The graph is represented as an array edges of length n where edges[i] = [ai, bi] represents an edge between nodes ai and bi in the graph.

Return an edge that can be removed so that the graph is still a connected non-cyclical graph. If there are multiple answers, return the edge that appears last in the input edges.

Example 1:

Input: edges = [[1,2],[1,3],[3,4],[2,4]]

Output: [2,4]

Example 2:

Input: edges = [[1,2],[1,3],[1,4],[3,4],[4,5]]

Output: [3,4]

Constraints:

• n == edges.length
• 3 <= n <= 100
• 1 <= edges[i][0] < edges[i][1] <= edges.length
• There are no repeated edges and no self-loops in the input.

You should aim for a solution as good or better than O(V + E) time and O(V) space, where V is the number vertices and E is the number of edges in the graph.

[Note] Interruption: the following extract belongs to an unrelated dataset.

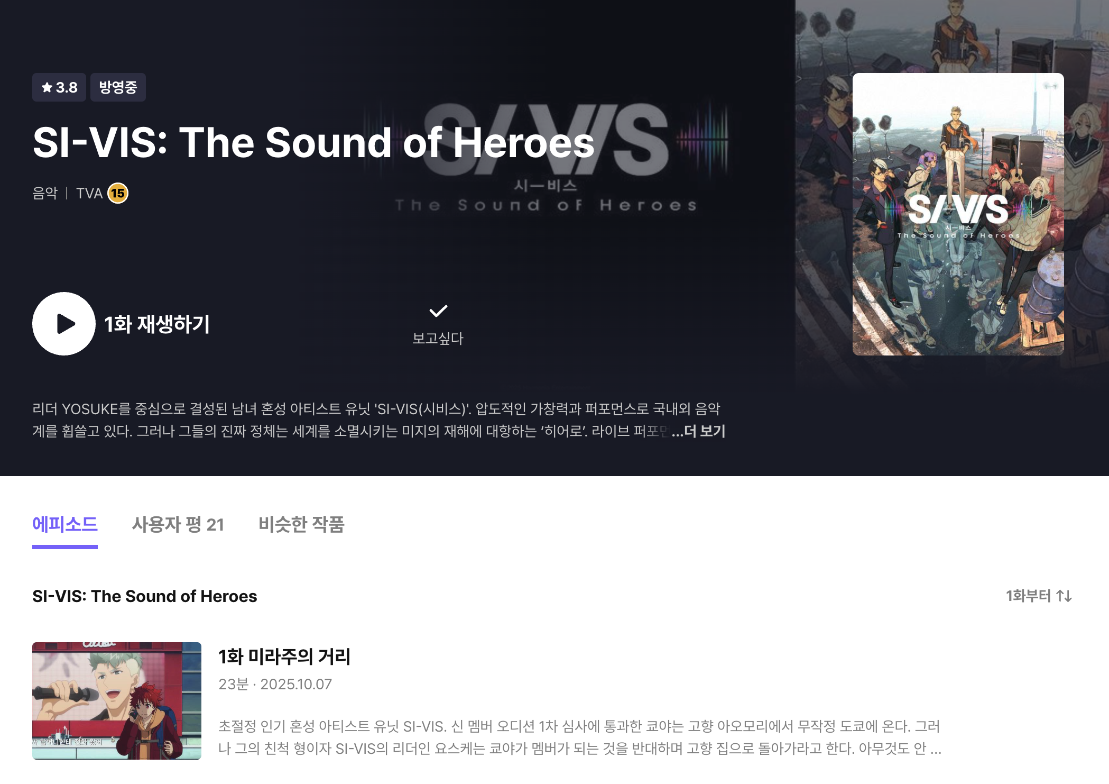Viewport: 1109px width, 784px height.
Task: Click the main title SI-VIS: The Sound of Heroes
Action: (x=313, y=142)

Recommended Time and Space Complexity

You should aim for a solution as good or better than O(V + E) time and O(V) space, where V is the number vertices and E is the number of edges in the graph.

Hint 1

There will be only one edge that creates the cycle in the given problem. Why? Because the graph is initially acyclic, and a cycle is formed only after adding one extra edge that was not present in the graph initially. Can you think of an algorithm that helps determine whether the current connecting edge forms a cycle? Perhaps a component-oriented algorithm?

Hint 2

We can use the Union-Find (DSU) algorithm to create the graph from the given edges. While connecting the edges, if we fail to connect any edge, it means this is the redundant edge, and we return it. How would you implement this?

Hint 3

Create a DSU (Disjoint Set Union) class and traverse through the given edges. For each edge, attempt to connect the nodes using the union function. If the union function returns false, indicating that the current edge forms a cycle, we immediately return that edge.

Solution

Disjoint Set Union

def find_redundant_connection(edges: list[list[int]]) -> list[int]:
    parent = [i for i in range(len(edges) + 1)]
    rank = [1] * (len(edges) + 1)

    def find(n: int) -> int:
        p = parent[n]
        while p != parent[p]:
            parent[p] = parent[parent[p]]
            p = parent[p]
        return p

    def union(n1: int, n2: int) -> bool:
        p1, p2 = find(n1), find(n2)

        if p1 == p2:
            return False
        if rank[p1] > rank[p2]:
            parent[p2] = p1
            rank[p1] += rank[p2]
        else:
            parent[p1] = p2
            rank[p2] += rank[p1]
        return True

    for n1, n2 in edges:
        if not union(n1, n2):
            return [n1, n2]
    return []

Time complexity: O(V + (E * A(V))) Space complexity: O(V)